■ DIRECTIONS FOR THIS TASK
Transcribe exactly the line containing "You are a computer-use agent. This" and each line after it, through the end of the entries, with nothing before or after.

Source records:
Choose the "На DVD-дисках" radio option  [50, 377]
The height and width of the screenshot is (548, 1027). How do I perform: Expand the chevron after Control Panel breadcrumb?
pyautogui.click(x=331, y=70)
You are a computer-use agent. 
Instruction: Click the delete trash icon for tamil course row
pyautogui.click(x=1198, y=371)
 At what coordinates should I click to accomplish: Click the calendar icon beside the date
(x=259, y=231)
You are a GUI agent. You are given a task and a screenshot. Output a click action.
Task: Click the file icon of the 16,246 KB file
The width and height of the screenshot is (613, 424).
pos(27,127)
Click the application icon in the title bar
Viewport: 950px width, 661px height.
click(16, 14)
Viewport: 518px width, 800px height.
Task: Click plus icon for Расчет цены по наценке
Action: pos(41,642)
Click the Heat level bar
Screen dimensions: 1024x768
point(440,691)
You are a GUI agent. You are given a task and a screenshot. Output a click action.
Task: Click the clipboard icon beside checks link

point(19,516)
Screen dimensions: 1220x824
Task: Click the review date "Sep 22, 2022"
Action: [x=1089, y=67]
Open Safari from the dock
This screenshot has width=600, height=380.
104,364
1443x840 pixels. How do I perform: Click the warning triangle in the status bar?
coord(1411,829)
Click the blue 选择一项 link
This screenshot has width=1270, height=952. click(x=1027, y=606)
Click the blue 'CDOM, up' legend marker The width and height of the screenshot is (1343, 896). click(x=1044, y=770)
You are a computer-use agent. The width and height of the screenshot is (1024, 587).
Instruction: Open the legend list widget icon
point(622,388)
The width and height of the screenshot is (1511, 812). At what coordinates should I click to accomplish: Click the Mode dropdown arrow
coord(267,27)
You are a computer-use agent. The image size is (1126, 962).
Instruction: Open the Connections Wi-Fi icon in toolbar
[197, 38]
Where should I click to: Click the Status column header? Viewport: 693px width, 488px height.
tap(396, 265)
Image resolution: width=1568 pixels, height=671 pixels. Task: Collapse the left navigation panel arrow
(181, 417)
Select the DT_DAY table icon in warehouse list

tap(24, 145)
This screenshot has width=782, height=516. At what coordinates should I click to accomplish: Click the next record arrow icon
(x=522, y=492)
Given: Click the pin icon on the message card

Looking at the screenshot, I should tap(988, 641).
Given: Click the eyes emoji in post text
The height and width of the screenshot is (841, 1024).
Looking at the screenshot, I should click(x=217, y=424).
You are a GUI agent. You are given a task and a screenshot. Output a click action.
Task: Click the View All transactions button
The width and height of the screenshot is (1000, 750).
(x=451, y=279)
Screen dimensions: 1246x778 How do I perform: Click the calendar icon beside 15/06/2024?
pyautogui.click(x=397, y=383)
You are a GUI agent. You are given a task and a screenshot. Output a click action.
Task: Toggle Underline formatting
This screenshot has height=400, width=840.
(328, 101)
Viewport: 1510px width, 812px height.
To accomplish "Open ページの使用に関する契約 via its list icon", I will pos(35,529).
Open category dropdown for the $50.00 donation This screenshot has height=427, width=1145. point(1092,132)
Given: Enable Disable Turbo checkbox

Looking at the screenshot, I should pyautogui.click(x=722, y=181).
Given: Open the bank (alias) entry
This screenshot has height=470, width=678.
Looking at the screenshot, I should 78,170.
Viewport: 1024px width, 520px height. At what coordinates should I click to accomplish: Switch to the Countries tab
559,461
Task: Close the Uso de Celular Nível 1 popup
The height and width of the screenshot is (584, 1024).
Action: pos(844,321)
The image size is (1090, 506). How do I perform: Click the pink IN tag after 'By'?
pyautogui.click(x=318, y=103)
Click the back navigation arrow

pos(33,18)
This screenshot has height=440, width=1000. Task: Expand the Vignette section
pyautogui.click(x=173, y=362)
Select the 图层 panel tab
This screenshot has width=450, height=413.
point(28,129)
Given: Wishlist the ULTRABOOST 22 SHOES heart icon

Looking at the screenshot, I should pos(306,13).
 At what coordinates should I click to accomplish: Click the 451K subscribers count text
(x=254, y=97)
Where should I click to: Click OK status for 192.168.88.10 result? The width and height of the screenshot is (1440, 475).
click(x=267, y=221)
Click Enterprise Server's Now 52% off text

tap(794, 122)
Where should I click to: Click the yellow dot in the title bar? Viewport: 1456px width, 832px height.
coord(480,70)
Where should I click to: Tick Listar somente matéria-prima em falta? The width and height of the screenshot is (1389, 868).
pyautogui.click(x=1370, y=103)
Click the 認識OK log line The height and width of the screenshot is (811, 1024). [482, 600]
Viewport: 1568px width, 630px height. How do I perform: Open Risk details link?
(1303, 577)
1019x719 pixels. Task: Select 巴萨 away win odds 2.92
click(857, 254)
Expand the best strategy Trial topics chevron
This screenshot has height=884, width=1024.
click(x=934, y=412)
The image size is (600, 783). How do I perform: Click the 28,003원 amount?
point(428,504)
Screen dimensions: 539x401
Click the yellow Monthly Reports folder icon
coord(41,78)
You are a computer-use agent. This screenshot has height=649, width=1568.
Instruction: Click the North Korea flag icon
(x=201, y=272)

■ EXERCISE RESULT
You are a computer-use agent. This screenshot has height=649, width=1568.
Instruction: Click the North Korea flag icon
(x=201, y=272)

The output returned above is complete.